> **Records provided**:

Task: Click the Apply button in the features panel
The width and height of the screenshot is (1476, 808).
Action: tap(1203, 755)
==
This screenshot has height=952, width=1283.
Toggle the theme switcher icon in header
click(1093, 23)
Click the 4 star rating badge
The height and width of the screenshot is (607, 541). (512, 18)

> **What to produce**: Return the entries from the line with "This screenshot has height=952, width=1283." to the line with "The height and", both included, reproducing each line precisely as it appears.

> **Complete response**:
This screenshot has height=952, width=1283.
Toggle the theme switcher icon in header
click(1093, 23)
Click the 4 star rating badge
The height and width of the screenshot is (607, 541). (512, 18)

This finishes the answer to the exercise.